Ia tak leluasa menggerakkan anggota tubuhnya. Kini giliran Fiolina menempelkan
ujung pistol ke kening Rusli.
“Aku
tahu pasti akan begini jadinya. Tapi aku akan memberitahu satu hal yang penting
dan pasti kalian butuhkan...” Fiolina memundurkan pistol yang dipegangnyadari
kening. Ia membiarkan teman lamanya bicara, “cari Pranoto Satya Doeadji. Dia adalah
direktur hotel Edelweiss. Kalian tahu, hotel itu berdiri di atas tanah panti
asuhan Kasih Kita. Aku yakin dia orang yang bertanggungjawab atas pembantaian
itu.”
“Apa
aku bisa mempercayai kata-katamu, Rusli?” tanya Anggara, curiga.
“Walau
kita berada di dunia berbeda, aku tetap mempercayai kalian sebagai teman baikku
di panti asuhan Kasih Kita,” ucap Rusli sambil menyunggingkan senyum pada
Anggara. Ia tahu kalau ia tidak punya kesempatan lari atau barangkali tidak
punya kesempatan hidup. Ia ingin pergi dari dunia ini dengan senyuman.

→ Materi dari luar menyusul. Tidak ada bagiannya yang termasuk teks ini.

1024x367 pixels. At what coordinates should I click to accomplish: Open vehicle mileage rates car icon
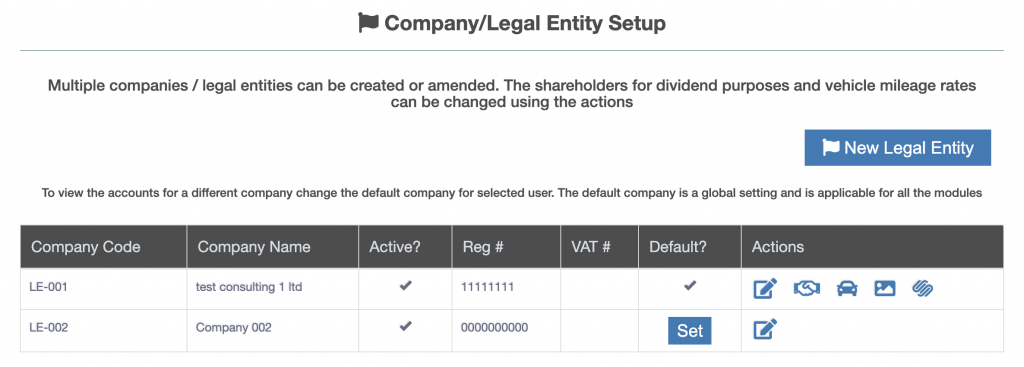click(x=846, y=288)
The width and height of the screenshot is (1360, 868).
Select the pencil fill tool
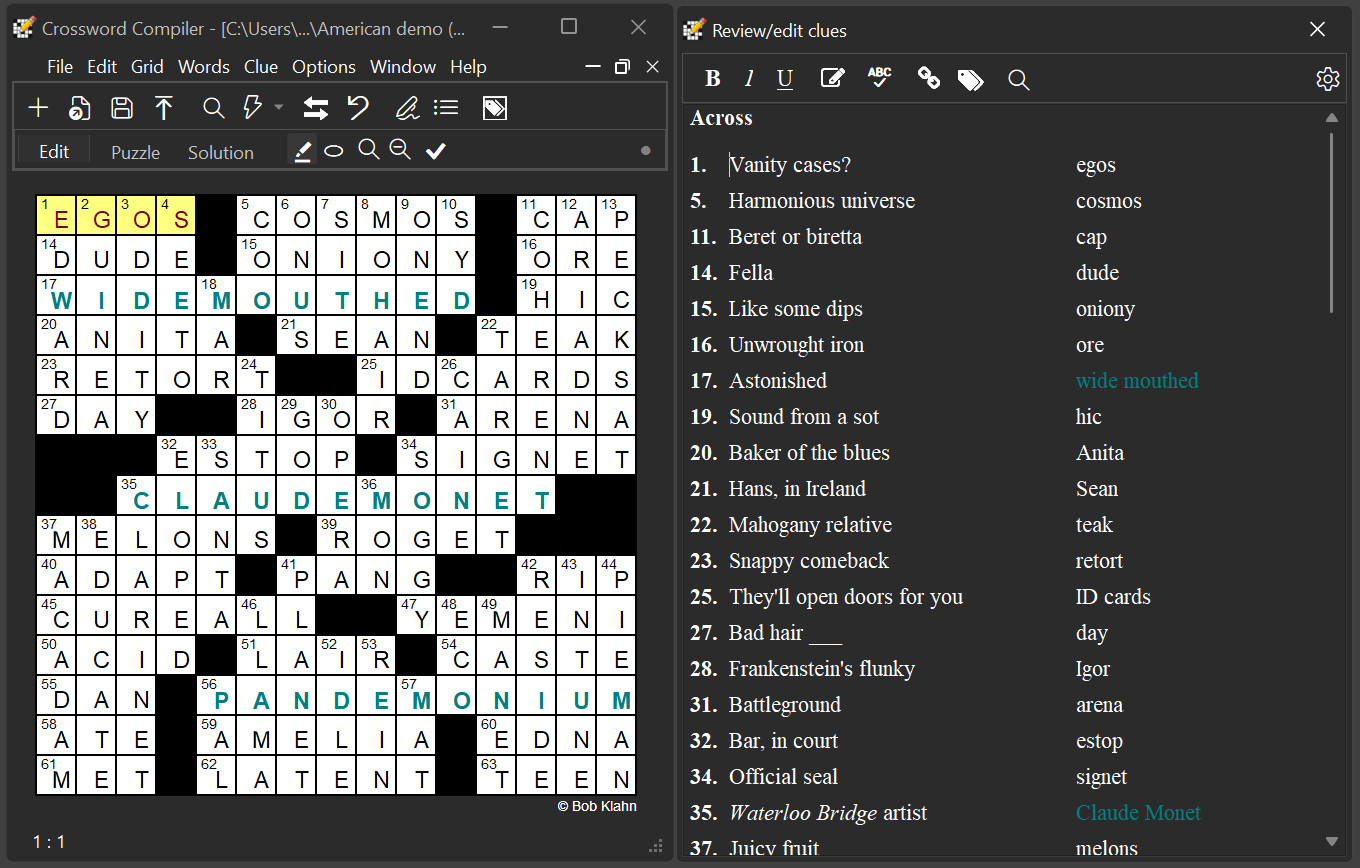[302, 150]
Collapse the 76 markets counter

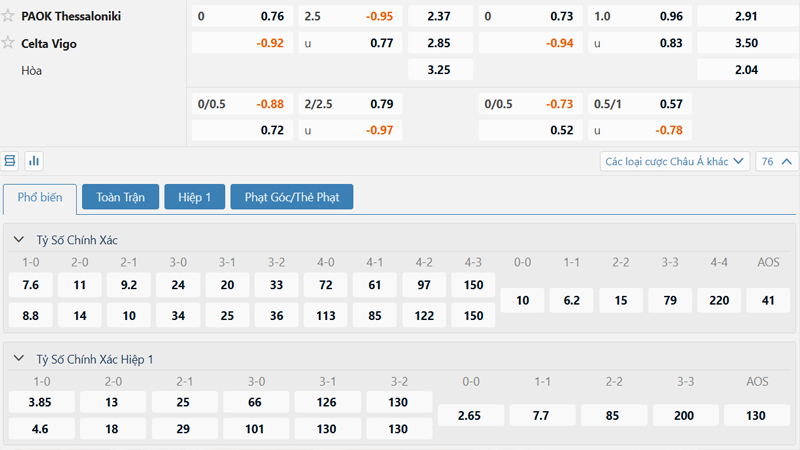(x=778, y=161)
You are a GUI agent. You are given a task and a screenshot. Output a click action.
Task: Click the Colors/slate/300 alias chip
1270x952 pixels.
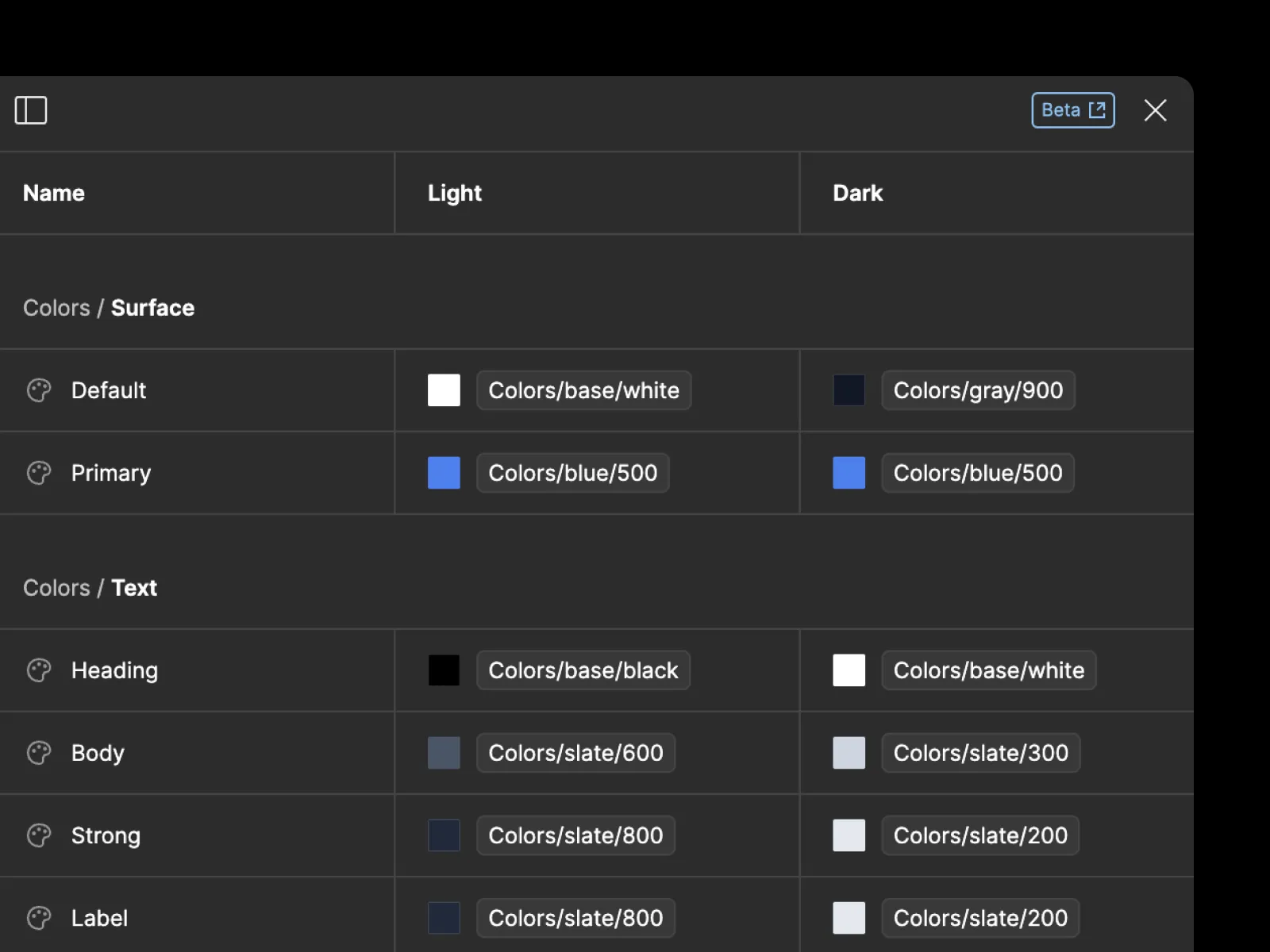tap(980, 753)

Lelaki
berambut agak pirang itu memalingkan kepala dari hadapan wajah temannya lalu
menekan pelatuk pistol tepat di kening Rusli sebanyak dua kali.
“Gara,
apa yang kaulakukan?! Dia sudah tidak berdaya. Ia takkan bisa melawan kita. Dan
lagi pula dia itu—” seru Fiolina pada Anggara.
“KALAU
KITA MEMBIARKANNYA HIDUP, APA KAU BISA JAMIN KITA AKAN AMAN?!” Rentetan
pertanyaan tertuju pada Anggara dibalas hardikan keras penuh amarah.
“Anggara...”
Fiolina melirih dengan suara tercekat.
“Kau
tahu apa yang terjadi kalau kita tertangkap dan kita membongkar semua kejahatan
HOVTA?! Kita bisa berakhir dengan vonis hukuman mati. Kau tahu, aku ingin terus hidup bersamamu. Kalau bisa, ketika
kita sudah membalaskan dendam, kita akan keluar dari HOVTA, pindah ke luar
negeri, memulai segalanya dari awal. Dan aku mau semua itu ada kamu di
dalamnya, Fiolina Anggita Natasha.” Perempuan berambut ikal itu hanya mampu
menatap mata Anggara tanpa mampu membalas ungkapan Anggara. Tapi ia tak sadar
air mata meluncur pelan dari kelopak mata. Mungkin air matalah menjadi isyarat
balasan Fiolina. Ia merasa kalau apa yang diungkapkan rekan kerjanya begitu
tulus.
“Sekarang
kamu bantu aku angkat mayat Rusli. Kita arungkan dia ke danau buatan yang ada
di sana,” ajak Anggara pada Fiolina. Ia mengangguk pelan seraya memegang dua
pergelangan tangan Rusli yang tidak bernyawa lagi. Dengan tenaga serba
pas-pasan serta rasa nyeri akibat peluru yang bersarang di pundak Fiolina,
keduanya menggotong lalu meletakkan mayat Rusli di pinggiran danau . Kaki kanan
Anggara mendorong tubuh Rusli agar hanyut dibawa air.
Begitu
mayat Rusli terbawa air, Anggara menyuruh Fiolina segera angkat kaki dari
taman. Jangan sampai ada seorang saksi mata memergoki kejahatan mereka.